How do you know? Have you read a textbook on Vulcan genetics lately? We have no idea how likely it would be for Amanda to conceive a child with a Vulcan. Our real-world 21st century science can't speak to that in the slightest.
Err, yes, it can. It should be obvious that a life form that evolved on an entirely separate planet would have even less relationship to us than another organism that came from the same evolutionary heritage as ourselves.
It's a common fallacy that science is incapable of saying anything about things we haven't directly observed. That's a fundamental misunderstanding of what science
is. The whole point of scientific theory is to extrapolate the underlying rules beneath our observations so that we can predict the outcomes of situations we haven't encountered yet. If you can demonstrate, say, that gravity works consistently on the Earth, the Moon, Mars, and everywhere else you measure it directly, and that the motions of stars and planets follow the same laws of gravity that your direct measurements showed, then you can state with great confidence that gravity will behave the same way on a planet you've never seen or visited -- because you understand the universal rule that lets you see beyond the limits of mere observation.
To offer a more familiar example, if you know that driving into a wall at 30 MPH will wreck
your car in your city, then you can be reliably sure that if someone in a distant country you've never visited crashes their car into a wall at 30 MPH, it'll have the same effect. Even in everyday life, it is possible to make predictions beyond directly observed events by understanding the underlying ground rules.

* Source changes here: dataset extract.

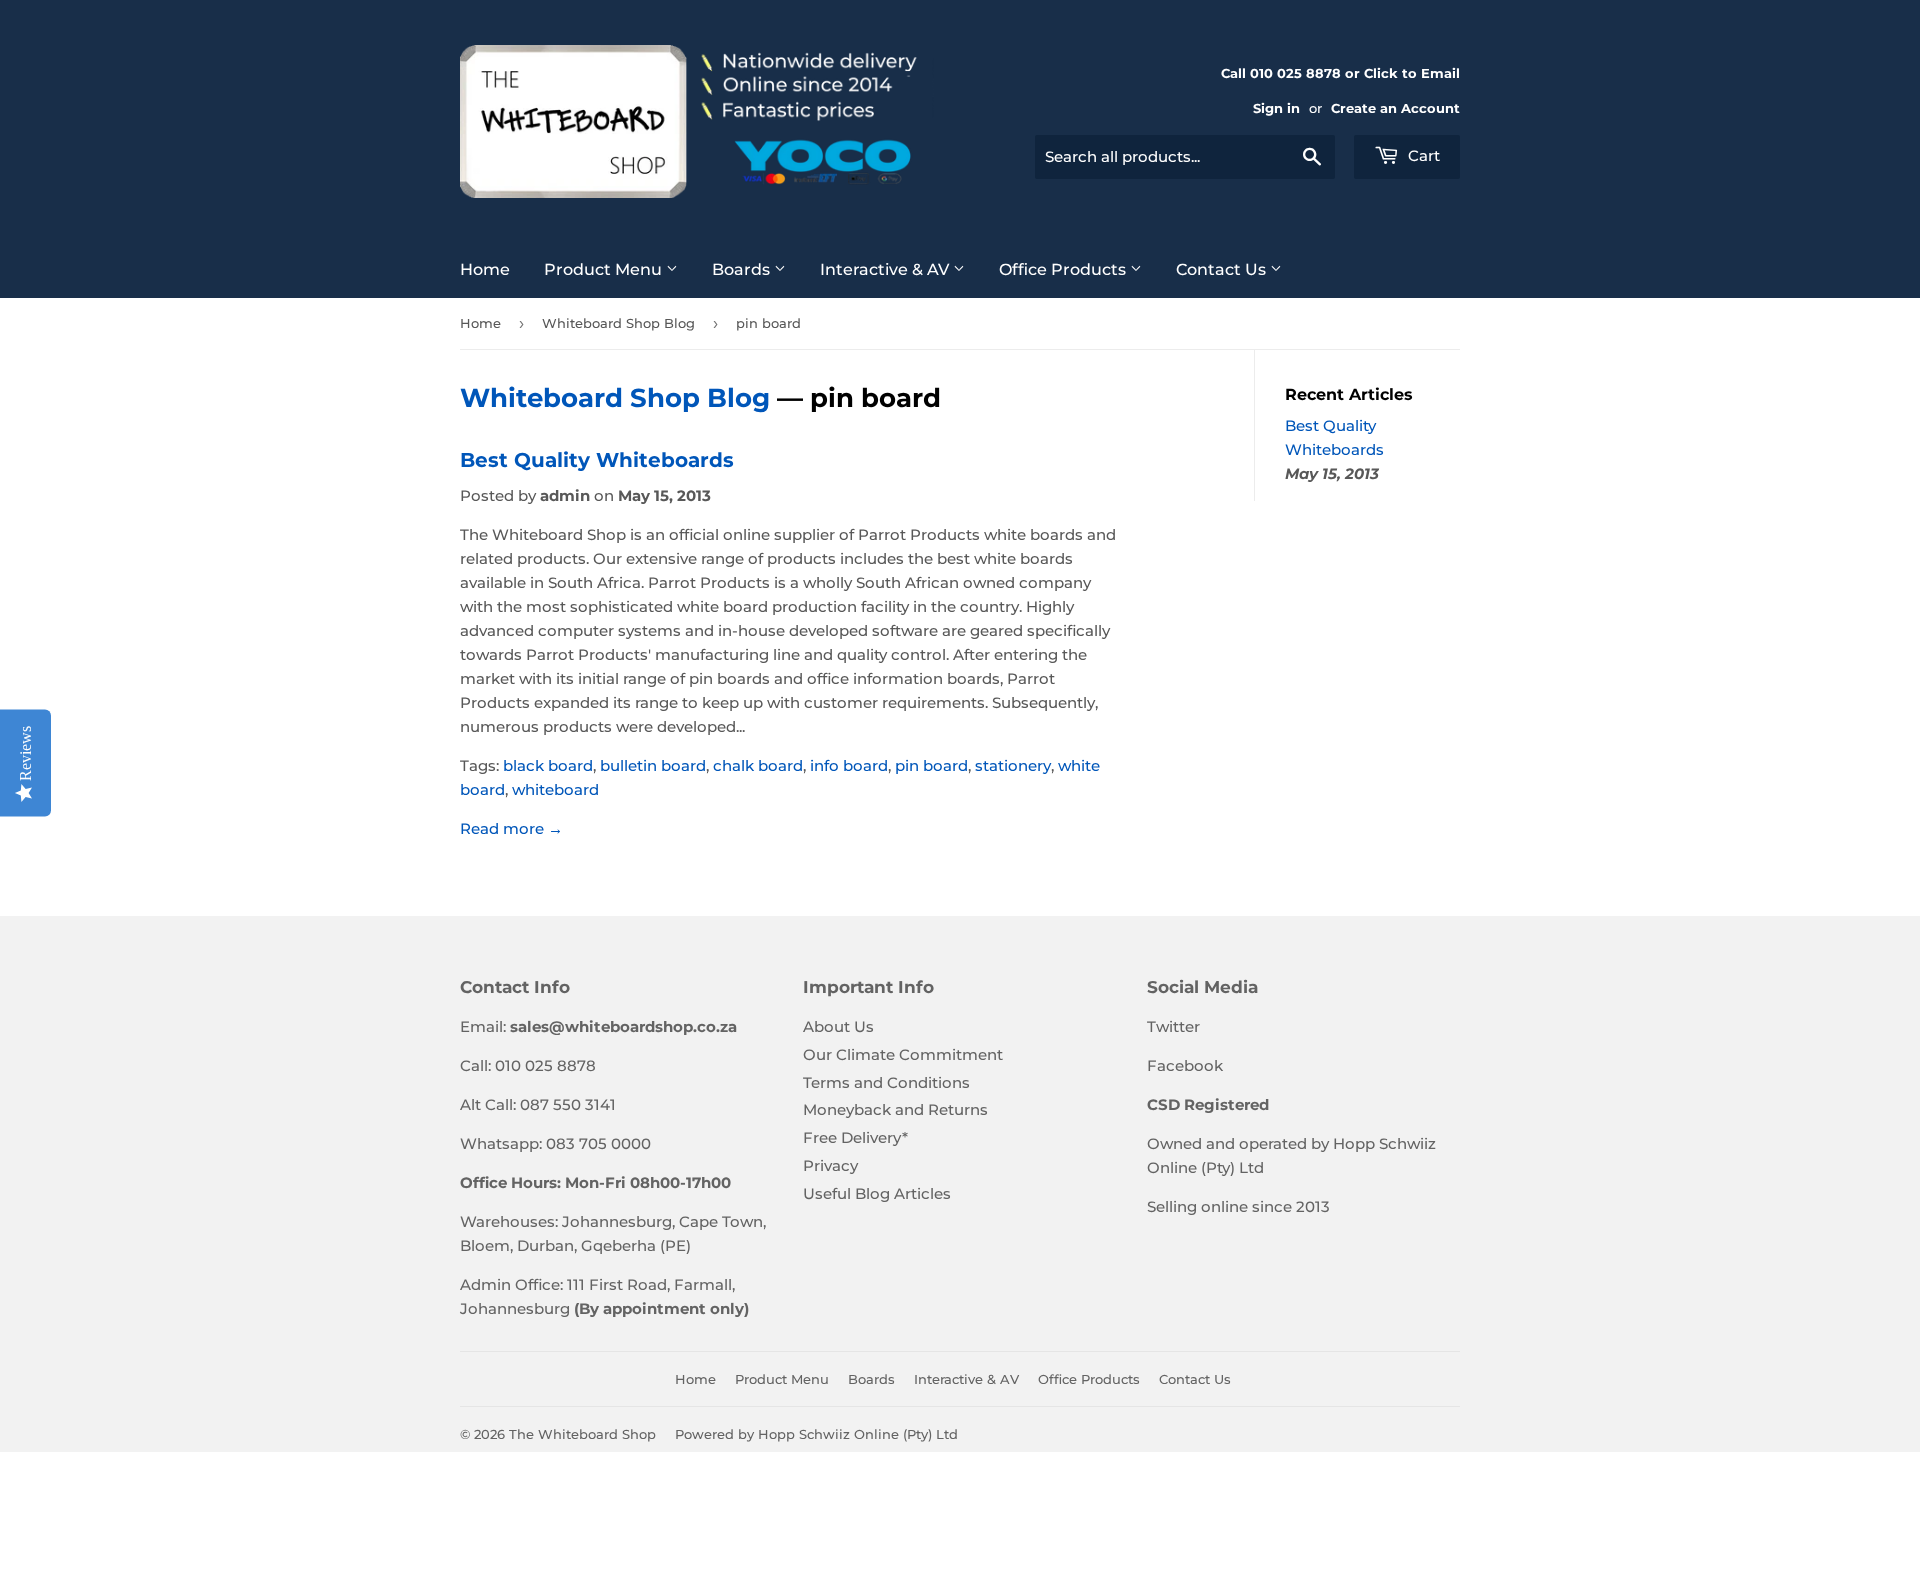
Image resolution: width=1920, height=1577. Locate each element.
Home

In this case, the ground rule is that procreation is only possible between organisms that belong to the same species or to very closely related species. We don't need to know about life on other planets to know that's true about
us. We know for certain that the only things we could procreate with would be fellow members of genus
Homo. And that's a genus that evolved on this planet. It won't have evolved on another planet. There'd be no direct relationship there, not even a remotely close one -- unless some alien race like the Preservers had transplanted actual hominins evolved on Earth to that other planet.
Anyway, I don't know why you feel the need to object in scientific terms, however misinformed. We're talking about a work of fiction where alien characters symbolize human attributes. Interspecies breeding is a fictional conceit and a metaphor, nothing more. There's no reason to argue that it's something that could actually happen, because the shows that depict it are not making any such claim.